Nope, just the facts dude. I do remember that thread and I did find it funny but I do see a trend.


----------



## min0 lee (Jan 11, 2006)

clemson357 said:
			
		

> don't worry, I don't expect an answer. just like you won't answer anything else. just keep calling people racists....


I am not dodging you, if you want me to do a search I can do one. In fact you not only post it on this site but on other sites also.


----------



## min0 lee (Jan 11, 2006)

I See..............


----------



## clemson357 (Jan 11, 2006)

min0 lee said:
			
		

> Nope, just the facts dude. I do remember that thread and I did find it funny but I do see a trend.



find one single other thread that I started devoted to "negative" things about black people, or admit that you are making things up


----------



## myCATpowerlifts (Jan 11, 2006)

Min0, you are losing at this point.

Round 2 commence.


----------



## min0 lee (Jan 11, 2006)

myCATpowerlifts said:
			
		

> Min0, you are losing at this point.
> 
> Round 2 commence.


Losing what? Go do a search on him and you'll see. Look I already found a few in a matter of seconds but I'll PM them to him, I made a mistake in making this public when I should have done it privately.


----------



## min0 lee (Jan 11, 2006)




----------



## MyK (Jan 11, 2006)

clemson357 said:
			
		

> a discussion maybe, not a bunch of idiots telling me what I can't talk about.
> 
> is there a reason you can't talk about valid statistics?  anything negative about a minority is prohibited?
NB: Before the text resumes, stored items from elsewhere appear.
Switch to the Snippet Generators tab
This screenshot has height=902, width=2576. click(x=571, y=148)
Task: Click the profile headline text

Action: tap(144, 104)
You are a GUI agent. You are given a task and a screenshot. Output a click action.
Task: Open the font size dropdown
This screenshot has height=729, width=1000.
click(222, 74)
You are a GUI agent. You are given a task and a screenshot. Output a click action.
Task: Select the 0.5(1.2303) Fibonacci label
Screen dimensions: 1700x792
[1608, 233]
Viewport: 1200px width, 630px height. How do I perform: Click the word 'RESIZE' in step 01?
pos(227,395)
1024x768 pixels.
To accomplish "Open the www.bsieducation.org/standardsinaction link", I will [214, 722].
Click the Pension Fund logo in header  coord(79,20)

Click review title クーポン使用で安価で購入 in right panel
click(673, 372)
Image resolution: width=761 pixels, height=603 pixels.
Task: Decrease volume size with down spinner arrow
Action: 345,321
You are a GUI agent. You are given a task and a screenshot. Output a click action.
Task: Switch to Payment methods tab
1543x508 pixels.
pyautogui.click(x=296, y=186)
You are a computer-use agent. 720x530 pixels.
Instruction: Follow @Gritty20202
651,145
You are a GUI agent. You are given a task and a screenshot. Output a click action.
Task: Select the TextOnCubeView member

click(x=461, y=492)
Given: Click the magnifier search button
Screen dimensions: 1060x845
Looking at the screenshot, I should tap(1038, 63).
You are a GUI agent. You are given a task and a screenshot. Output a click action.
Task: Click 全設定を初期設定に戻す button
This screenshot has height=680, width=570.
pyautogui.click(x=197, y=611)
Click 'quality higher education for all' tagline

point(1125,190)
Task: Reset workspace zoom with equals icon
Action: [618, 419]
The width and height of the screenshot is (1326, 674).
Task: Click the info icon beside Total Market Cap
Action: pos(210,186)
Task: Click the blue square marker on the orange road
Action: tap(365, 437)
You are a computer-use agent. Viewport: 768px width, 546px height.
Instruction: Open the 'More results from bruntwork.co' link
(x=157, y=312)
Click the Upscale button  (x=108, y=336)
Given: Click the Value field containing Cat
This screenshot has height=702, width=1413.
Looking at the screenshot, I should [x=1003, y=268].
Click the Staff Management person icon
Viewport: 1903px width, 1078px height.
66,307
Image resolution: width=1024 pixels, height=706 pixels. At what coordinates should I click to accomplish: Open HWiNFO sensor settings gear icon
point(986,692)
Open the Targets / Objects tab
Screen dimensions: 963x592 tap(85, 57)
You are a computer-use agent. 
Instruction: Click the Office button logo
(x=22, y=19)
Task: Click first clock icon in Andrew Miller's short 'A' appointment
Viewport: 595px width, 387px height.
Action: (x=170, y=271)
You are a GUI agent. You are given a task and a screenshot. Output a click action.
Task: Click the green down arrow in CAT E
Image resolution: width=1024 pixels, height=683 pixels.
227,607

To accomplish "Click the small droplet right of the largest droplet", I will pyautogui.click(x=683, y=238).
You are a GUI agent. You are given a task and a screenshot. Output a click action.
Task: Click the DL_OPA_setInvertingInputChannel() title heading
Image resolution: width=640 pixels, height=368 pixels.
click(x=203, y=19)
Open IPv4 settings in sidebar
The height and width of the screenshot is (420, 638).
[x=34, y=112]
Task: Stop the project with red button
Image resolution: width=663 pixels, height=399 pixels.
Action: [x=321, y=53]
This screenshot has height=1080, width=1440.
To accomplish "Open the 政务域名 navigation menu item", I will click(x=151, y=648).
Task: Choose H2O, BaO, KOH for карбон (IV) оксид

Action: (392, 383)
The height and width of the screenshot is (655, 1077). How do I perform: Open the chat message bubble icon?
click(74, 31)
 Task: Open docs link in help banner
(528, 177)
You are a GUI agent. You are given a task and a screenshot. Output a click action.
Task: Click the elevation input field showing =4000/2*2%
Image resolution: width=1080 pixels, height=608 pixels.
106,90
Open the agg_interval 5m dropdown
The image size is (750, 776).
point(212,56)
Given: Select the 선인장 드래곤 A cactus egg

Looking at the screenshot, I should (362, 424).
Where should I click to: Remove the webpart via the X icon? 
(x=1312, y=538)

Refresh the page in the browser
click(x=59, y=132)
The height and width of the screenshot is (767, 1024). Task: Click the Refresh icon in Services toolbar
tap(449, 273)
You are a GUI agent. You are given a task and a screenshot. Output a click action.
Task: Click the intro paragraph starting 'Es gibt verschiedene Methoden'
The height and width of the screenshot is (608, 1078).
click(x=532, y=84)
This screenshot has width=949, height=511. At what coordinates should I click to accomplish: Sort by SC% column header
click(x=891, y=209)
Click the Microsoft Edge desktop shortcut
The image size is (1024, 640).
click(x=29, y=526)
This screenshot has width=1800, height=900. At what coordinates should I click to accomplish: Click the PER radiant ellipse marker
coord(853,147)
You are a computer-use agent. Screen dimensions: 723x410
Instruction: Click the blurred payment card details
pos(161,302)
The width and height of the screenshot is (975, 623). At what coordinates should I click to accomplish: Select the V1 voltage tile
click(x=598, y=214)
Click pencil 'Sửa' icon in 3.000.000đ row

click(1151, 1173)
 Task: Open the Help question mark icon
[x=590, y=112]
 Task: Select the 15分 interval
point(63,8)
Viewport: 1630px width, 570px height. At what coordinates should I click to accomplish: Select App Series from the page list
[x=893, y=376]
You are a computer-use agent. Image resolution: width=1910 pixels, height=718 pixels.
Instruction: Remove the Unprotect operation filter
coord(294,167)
bunch of idiots! who? Min0 and I??


I wasn't telling you what you can't talk about, nor was I debating the content of your message, I merely made an observation regarding the metalevel of your message!


----------



## clemson357 (Jan 11, 2006)

min0 lee said:
			
		

> I am not dodging you, if you want me to do a search I can do one. In fact you not only post it on this site but on other sites also.



wow, you are so fucking clever.  I am so impressed.  you did a google search and found one other forum that I post on.  you are a genius....

yet you still haven't explained anything I have asked you, you just keep repeating the same thing.


----------



## clemson357 (Jan 11, 2006)

is there or isn't there a single other thread in this forum that I created that is devoted exclusively to negative things about black people?????????????????????????????


----------



## min0 lee (Jan 11, 2006)

Nope here's one example...

http://www.ironmagazineforums.com/showthread.php?p=1176357#post1176357


----------



## clemson357 (Jan 11, 2006)

clemson357 said:
			
		

> that means each time you encounter minO lee you are 6.6 times more likely to be called names and have all reason ignored than you are if you had encountered any other person.



true story


----------



## clemson357 (Jan 11, 2006)

min0 lee said:
			
		

> Nope here's one example...
> 
> http://www.ironmagazineforums.com/showthread.php?p=1176357#post1176357



this is a thread that I started devoted to negative things about black people??????


----------



## shiznit2169 (Jan 11, 2006)

mino, no disrespect to you or anything but clemson is right. Even if he does or does not hate blacks, he is just merely stating facts. There have been countless threads by other members in which they hate on something else such as jews or homosexuals. I've seen it all. I'd hate to admit that you probably wouldn't be saying this if another member had posted this so it seems like you are holding a grudge against him .. possibly because of something he may have said to you a while back.


----------



## min0 lee (Jan 11, 2006)

clemson357 said:
			
		

> this is a thread that I started devoted to negative things about black people??????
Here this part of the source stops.